Tuesday, November 26, 2013

Awards, Awards, Awards! Big Book, Compass & AATSEEL


The Big Book Awards were announced this evening in Moscow, and I’m particularly excited that Evgeny Vodolazkin’s Лавр (Laurus) won the first jury prize – regular visitors to the Bookshelf know how much I loved this book. Laurus already won the Yasnaya Polyana last month and it’s not often a book wins two major awards in one season. Second jury prize went to Sergei Beliakov’s Гумилев сын Гумилева (Gumilev, Son of Gumilev), which I’ve read parts of but can’t get too excited about, and third went to Iurii Buida for Вор, шпион и убийца (Thief, Spy, and Murderer), which I thought was best in its first half. Readers’ choices were Maya Kucherskaya’s Тетя Мотя (literally Auntie Motya but the Elkost literary agency is calling it Auntie Mina), which I also couldn’t get too excited about, followed by Gumilev and Laurus.
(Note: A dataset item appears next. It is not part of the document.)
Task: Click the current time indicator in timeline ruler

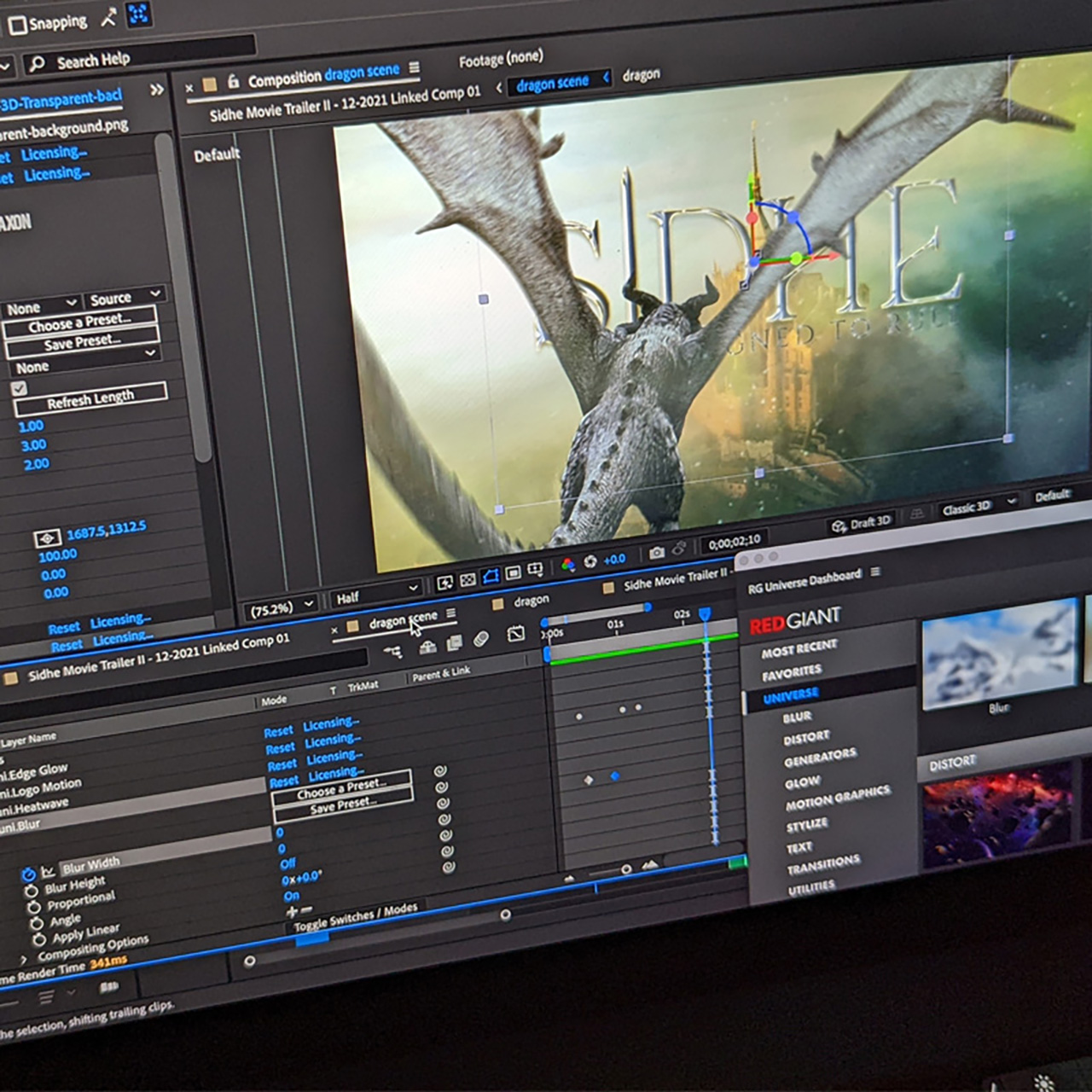Action: [x=705, y=614]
The Compass Award announced three winners for its 2013 competition, all awarded for translations of poems by Maria Petrovykh. Josephine von Zitzewitz won first prize, Alexandra Berlina took second prize, and Peter Oram received third, with Nora Krouk earning an honorable mention.
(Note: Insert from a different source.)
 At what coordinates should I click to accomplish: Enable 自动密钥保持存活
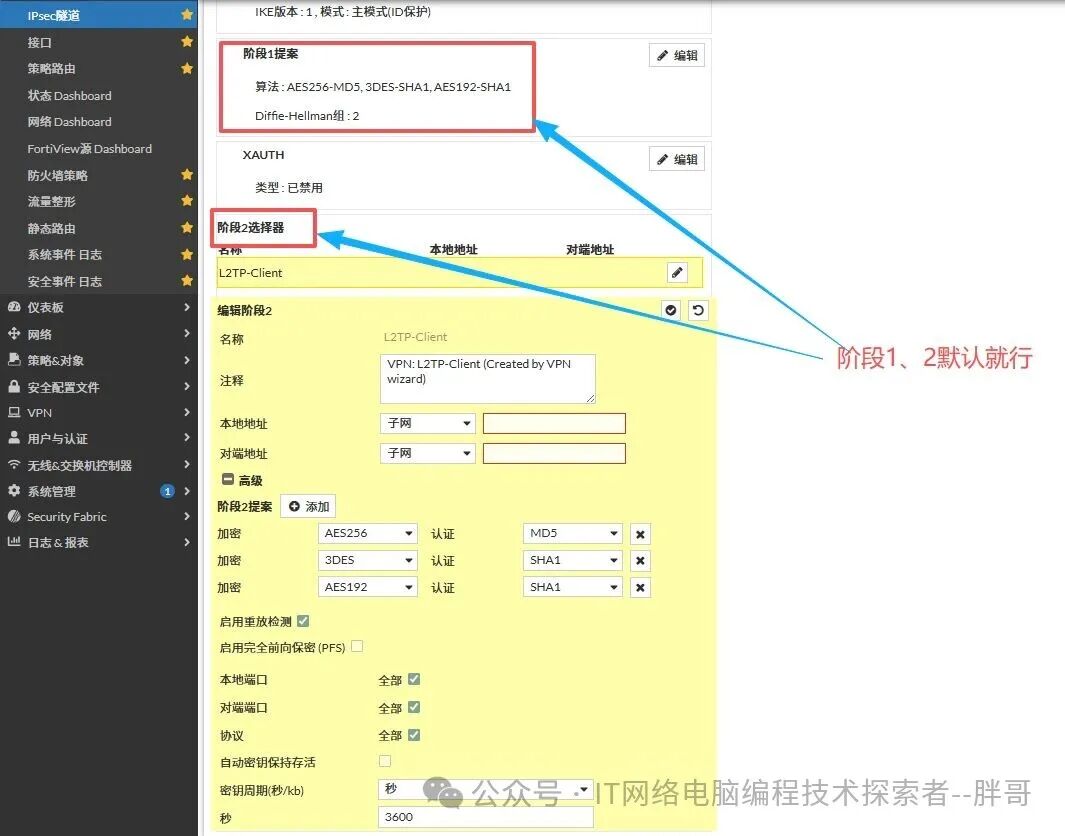pos(383,762)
Finally, I’m especially late to mention the winner of AATSEEL’s “best translation into English” award, which was announced several weeks ago: The Letter Killers Club, by Sigizmund Krzhizhanovsky, translated by Joanne Turnbull with Nikolai Formozov. AATSEEL is the American Association of Teachers of Slavic and East European Languages… and I’m so dorky I always enjoy reading through all their lists of award nominees.

Disclaimers: The usual, including work on excerpts of Vodolazkin’s book.

Up Next: We’ll see…

2 comments:

  1. Off topic but I read this and thought of your blog:

    http://voices.yahoo.com/fyodor-dostoevsky-speech-debate-101-first-12192062.html?cat=2

    ReplyDelete
  2. Thank you for that, Anonymous, that's a funny story!